After having dug to a depth of 10 feet last year outside of New York  
City , New York scientists found traces of copper cable dating back 100  
years. They came to the conclusion that their ancestors already had a  
telephone network more than 100 years ago. Not to be outdone by the New  
Yorkers, in the weeks that followed, a Los Angeles , California  
archaeologist dug to a depth of 20 feet somewhere just outside Oceanside.
 Shortly after, a story in the LA Times read: " California  
archaeologists report a finding of 200 year old copper cable, and have  
concluded that their ancestors already had an advanced high-tech  
communications network a hundred years earlier than the New Yorkers." 
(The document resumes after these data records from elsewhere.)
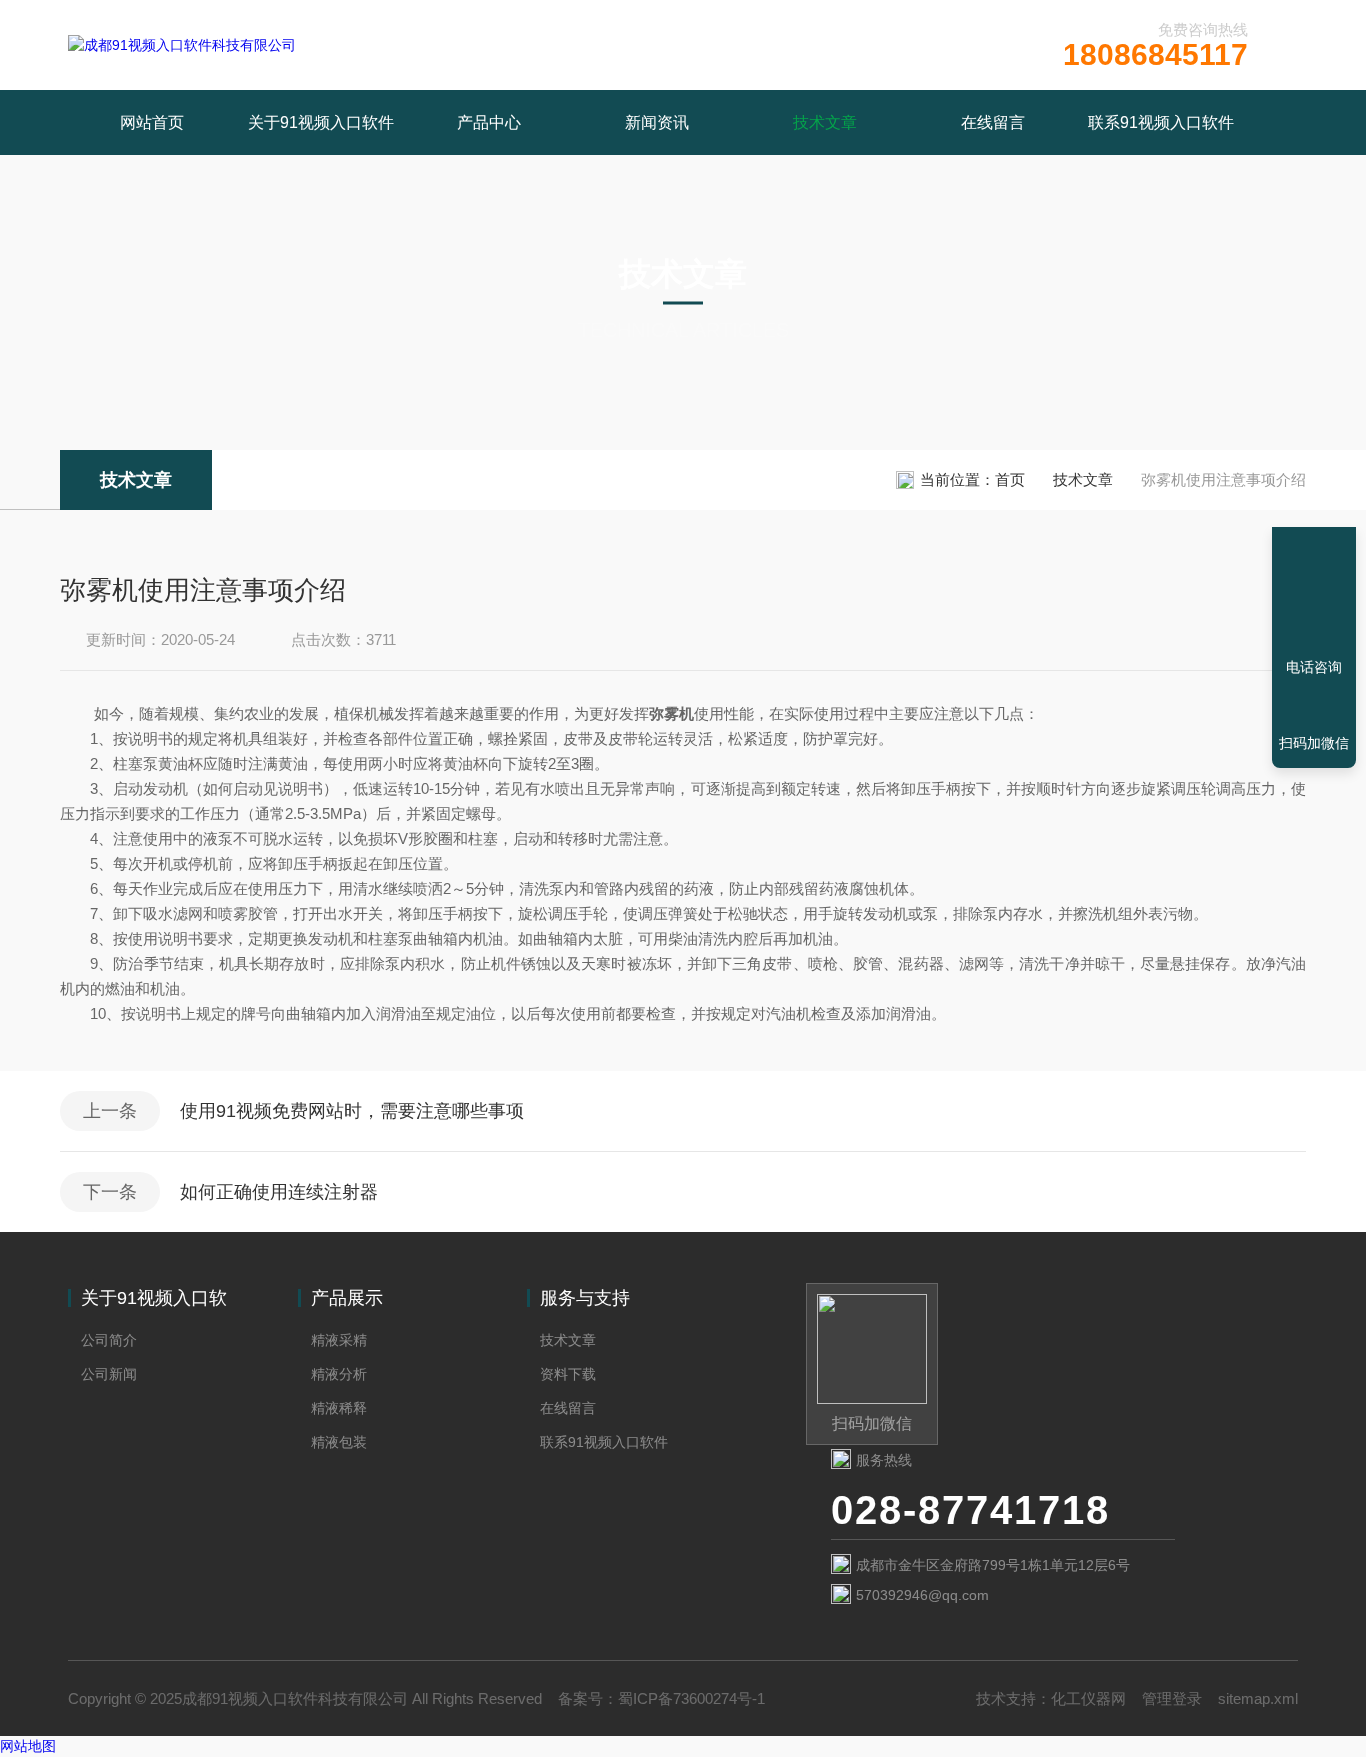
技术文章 (825, 122)
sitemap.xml (1258, 1698)
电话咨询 (1314, 667)
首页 (1010, 479)
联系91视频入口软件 (1161, 122)
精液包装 (339, 1442)
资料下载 (568, 1374)
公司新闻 (109, 1374)
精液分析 (339, 1374)
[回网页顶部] (1314, 594)
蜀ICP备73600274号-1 (691, 1698)
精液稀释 (339, 1408)
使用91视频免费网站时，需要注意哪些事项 (352, 1111)
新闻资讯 (657, 122)
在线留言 (993, 122)
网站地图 (28, 1746)
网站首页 (152, 122)
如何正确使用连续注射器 (279, 1192)
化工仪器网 (1088, 1698)
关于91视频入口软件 (321, 122)
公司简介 (109, 1340)
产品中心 (489, 122)
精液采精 (339, 1340)
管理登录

One week later, a local newspaper in Burwell, Nebraska reported the  
following: "After digging down about 30 feet deep in his pasture near  
the community of Elyria, Nebraska, Stanley Kolwaski, a self-taught  
archaeologist, reported that he found absolutely nothing. Stanley has  
therefore concluded that 300 years ago, Nebraska had already gone wireless".


----------



## ScrapMetal (Mar 15, 2012)

Love it Tony.  We are always on the cutting edge here in the "Bugeater" state. :biggrin:

-Ron


----------



## Gary Max (Mar 15, 2012)

His family must of came from Kentucky. :whistle:


----------



## Rbeckett (Mar 15, 2012)

Too funny Tony.. I am still giggling
Bob


----------



## Chucketn (Mar 15, 2012)

*Coper Wire Discovered*

As an IT techie, I enjoyed that one. I actually have worked for people that thought like that.

Chuck


----------